Language, as evidenced by “Phantom Limbs,” of rich construction, for audiences who listen. This isn’t word play, either. Will (Richard Frank) says to his partner on the lam, Martin (Eric Tull): “One must make plans, Martin. Otherwise the future will be at our throat.” Martin hears a different view from his father disguised in a dogface mask (Gary Guidinger): “People think they choose their own futures. But in fact it’s being sold to them at a profit.”

Two passing remarks, but with much going on underneath. The present is so awful that tomorrow is the only thing to hang on to. Roles constantly switch: The partner says what fathers are supposed to say, and the father sounds like a cynic who’s shed all revolutionary zeal--like a terrorist who feels more a criminal than a soldier in the people’s army (Borkhuis has also read his Pinter and Chekhov). Will’s remark, stemming from the paranoia consuming the characters, generates the belief that your enemies (the police outside) are more powerful than they really are. The father is talking about himself: He sells “wonder drugs” and “dream cassettes.”
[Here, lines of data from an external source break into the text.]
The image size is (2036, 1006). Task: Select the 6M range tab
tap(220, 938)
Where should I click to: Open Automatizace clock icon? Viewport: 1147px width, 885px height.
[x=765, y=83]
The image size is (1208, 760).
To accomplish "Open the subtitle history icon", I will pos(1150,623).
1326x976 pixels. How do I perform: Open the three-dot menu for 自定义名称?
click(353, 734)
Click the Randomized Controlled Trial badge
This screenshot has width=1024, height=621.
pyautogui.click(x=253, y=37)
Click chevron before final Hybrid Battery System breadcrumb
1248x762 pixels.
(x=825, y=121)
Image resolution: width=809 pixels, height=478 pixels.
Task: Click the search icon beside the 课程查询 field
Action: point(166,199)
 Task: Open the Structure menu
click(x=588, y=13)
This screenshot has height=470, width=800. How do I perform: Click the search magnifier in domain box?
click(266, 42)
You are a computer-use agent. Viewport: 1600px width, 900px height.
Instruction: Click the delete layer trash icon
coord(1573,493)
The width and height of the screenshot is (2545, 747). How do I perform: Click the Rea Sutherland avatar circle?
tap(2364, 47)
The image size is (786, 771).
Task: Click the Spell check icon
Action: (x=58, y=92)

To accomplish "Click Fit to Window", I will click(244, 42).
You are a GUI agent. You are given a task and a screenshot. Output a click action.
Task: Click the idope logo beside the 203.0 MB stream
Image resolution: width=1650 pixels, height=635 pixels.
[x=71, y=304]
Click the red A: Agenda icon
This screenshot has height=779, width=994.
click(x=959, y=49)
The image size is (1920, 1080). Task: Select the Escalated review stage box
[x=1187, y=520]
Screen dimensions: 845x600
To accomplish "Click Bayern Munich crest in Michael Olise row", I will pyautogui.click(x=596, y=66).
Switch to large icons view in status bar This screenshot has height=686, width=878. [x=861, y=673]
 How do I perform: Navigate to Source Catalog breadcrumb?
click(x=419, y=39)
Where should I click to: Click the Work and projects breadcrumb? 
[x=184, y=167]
“Phantom Limbs” unexpectedly emerges as a vitally fresh contribution to science-fiction theater, dramatizing a world of vanquished freedom and the measures people take to escape from it. Dropping wonder drugs may not be wise, and Martin may be half-cracked to think that everyone outside the warehouse has been replaced with a clone, but those things are understandable given the terror outside the warehouse walls. Dreaming might be the best defense.

Part of that felt terror comes from Michael Arabian’s muscular direction and actors who send out the thousand-yard stare of the war-weary. Frank and Tull hauntingly suggest two sides of the same man: Frank as the group leader losing his mind, Tull as the man of action in the group, now confined to cooking up schemes on his typewriter. James Siering cuts between them with comic aplomb as Victor, the trio’s realist. Guidinger’s father/Dogman adds real menace; Ruth M. Harrison’s mother/Birdwoman adds little.

Arabian, with his technical collaborators (R. S. Hoyes’ brilliant lights, Stephen Glassman and Ajax Daniels’ continually surprising set, Robyn Reichek’s often hilarious costumes, Alex Wright’s bloodcurdling sound design and Di Piepol’s dream-inducing slide projections), puts us in a universe that’s part “Repo Man,” part Aldous Huxley and all theater. The crude introductory video is best missed (don’t miss, though, the mannequin sitting in an aisle seat). With this show, Arabian has become an outstanding director who can put a vision on a stage.